Identification of PK-A Phosphorylation Sites in the Carboxyl Terminus of L-Type Calcium Channel α1 Subunits

Abstract

Full length L-type calcium channel α₁ subunits are rapidly phosphorylated by protein kinase A (PK-A) in vitro and in vivo at sites located in their long carboxyl terminal tails. In skeletal muscle, heart, and brain the majority of biochemically isolated α₁ subunits lacks these phosphorylation sites due to posttranslational proteolytic processing. Truncation may therefore modify the regulation of channel activity by PK-A. We combined site-directed mutagenesis and heterologous expression to investigate the extent to which putative cAMP-dependent phosphorylation sites in the C-terminus of α₁ subunits from skeletal muscle, heart, and brain are phosphorylated in vitro. The full length size form of wild-type and mutant calcium channel α₁ subunits was obtained at high yield after heterologous expression in Saccharomyces cerevisiae. Like in fetal rabbit myotubes [Rotman, E. I., et al. (1995) J. Biol. Chem. 270, 16371−16377], the rabbit skeletal muscle α₁ C-terminus was phosphorylated at serine residues 1757 and 1854. In the carboxyl terminus of α_1S from carp skeletal muscle and α_1C from rabbit heart a single serine residue was phosphorylated by PK-A in vitro.
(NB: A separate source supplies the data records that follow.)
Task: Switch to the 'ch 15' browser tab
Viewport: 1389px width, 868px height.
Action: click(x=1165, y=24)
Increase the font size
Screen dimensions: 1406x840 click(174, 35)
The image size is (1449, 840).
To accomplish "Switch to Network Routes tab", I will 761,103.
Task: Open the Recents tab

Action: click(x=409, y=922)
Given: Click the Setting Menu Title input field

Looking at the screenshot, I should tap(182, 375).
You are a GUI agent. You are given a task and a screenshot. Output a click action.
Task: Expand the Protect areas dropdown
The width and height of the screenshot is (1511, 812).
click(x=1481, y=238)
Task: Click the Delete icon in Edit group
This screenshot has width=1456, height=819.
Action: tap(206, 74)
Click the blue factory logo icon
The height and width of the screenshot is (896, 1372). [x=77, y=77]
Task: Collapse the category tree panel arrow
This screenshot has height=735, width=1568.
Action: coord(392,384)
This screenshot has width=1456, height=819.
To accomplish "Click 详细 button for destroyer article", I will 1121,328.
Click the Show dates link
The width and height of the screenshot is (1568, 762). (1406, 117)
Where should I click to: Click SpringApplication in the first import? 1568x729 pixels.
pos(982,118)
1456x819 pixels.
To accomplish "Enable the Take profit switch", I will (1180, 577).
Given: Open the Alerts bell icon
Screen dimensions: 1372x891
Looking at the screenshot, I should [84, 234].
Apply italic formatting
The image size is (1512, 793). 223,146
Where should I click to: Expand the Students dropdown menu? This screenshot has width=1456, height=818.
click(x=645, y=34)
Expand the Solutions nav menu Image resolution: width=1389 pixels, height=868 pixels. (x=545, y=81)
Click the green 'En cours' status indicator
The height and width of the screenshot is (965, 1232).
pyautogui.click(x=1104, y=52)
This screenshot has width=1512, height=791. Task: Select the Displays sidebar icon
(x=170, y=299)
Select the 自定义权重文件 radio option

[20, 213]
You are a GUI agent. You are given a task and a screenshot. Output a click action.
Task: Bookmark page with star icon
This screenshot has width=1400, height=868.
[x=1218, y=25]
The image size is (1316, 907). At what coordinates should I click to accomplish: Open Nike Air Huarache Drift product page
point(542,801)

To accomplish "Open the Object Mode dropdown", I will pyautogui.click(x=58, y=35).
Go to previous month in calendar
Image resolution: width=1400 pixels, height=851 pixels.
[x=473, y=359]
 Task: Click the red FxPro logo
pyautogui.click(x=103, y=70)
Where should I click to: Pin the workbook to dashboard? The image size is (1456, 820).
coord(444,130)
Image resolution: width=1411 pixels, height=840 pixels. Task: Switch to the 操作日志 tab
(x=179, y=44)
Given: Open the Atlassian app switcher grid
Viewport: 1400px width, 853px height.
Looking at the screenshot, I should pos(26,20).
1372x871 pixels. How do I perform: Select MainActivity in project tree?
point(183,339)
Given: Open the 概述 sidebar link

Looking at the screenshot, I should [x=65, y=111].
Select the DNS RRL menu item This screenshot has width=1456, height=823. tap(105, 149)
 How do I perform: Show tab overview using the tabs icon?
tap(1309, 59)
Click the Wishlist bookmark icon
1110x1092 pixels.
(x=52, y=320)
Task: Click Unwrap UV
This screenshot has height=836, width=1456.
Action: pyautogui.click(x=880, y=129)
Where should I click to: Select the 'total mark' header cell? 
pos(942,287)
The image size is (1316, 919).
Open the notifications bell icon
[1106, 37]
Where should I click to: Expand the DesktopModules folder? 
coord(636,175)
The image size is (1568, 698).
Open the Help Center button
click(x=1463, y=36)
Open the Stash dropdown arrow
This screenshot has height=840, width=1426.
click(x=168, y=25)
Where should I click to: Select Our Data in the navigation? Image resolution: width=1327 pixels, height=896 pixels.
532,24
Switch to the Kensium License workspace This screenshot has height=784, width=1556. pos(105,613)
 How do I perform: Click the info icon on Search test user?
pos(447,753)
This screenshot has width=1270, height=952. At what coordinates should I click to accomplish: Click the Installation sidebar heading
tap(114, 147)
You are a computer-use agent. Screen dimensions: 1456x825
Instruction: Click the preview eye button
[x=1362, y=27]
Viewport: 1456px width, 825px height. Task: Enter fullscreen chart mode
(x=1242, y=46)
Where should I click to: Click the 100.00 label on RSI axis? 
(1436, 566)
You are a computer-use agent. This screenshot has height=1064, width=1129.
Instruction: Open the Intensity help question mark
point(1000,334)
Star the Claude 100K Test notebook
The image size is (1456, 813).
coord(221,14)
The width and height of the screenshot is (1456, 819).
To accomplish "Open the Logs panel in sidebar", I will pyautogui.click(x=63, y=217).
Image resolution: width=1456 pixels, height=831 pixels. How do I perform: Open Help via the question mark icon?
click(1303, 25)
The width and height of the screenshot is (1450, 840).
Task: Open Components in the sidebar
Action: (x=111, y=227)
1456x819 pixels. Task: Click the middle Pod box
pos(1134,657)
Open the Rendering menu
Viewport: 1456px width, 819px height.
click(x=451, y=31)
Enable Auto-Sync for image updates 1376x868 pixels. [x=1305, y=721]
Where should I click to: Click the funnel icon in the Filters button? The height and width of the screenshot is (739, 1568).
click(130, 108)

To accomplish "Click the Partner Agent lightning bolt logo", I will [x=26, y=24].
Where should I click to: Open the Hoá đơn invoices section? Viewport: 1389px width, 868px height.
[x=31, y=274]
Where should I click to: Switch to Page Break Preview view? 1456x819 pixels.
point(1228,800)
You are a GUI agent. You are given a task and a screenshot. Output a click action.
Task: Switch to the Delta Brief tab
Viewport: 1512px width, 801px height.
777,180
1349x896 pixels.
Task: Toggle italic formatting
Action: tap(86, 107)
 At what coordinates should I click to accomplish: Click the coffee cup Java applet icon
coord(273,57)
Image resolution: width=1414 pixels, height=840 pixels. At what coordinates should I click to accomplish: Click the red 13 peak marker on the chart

The C-terminus of α_1D was phosphorylated at more than one site. Employing deletion mutants, most of the phosphorylation (>70%) was found to occur between amino acid residues 1805 and 2072. Serine 1743 was identified as additional phosphorylation site in α_1D. We conclude that in class S and C calcium channels the most C-terminal phosphorylation sites are substrate for PK-A in vitro, whereas in class D calcium channels phosphorylation also occurs at a site which is likely to be retained even after posttranslational truncation.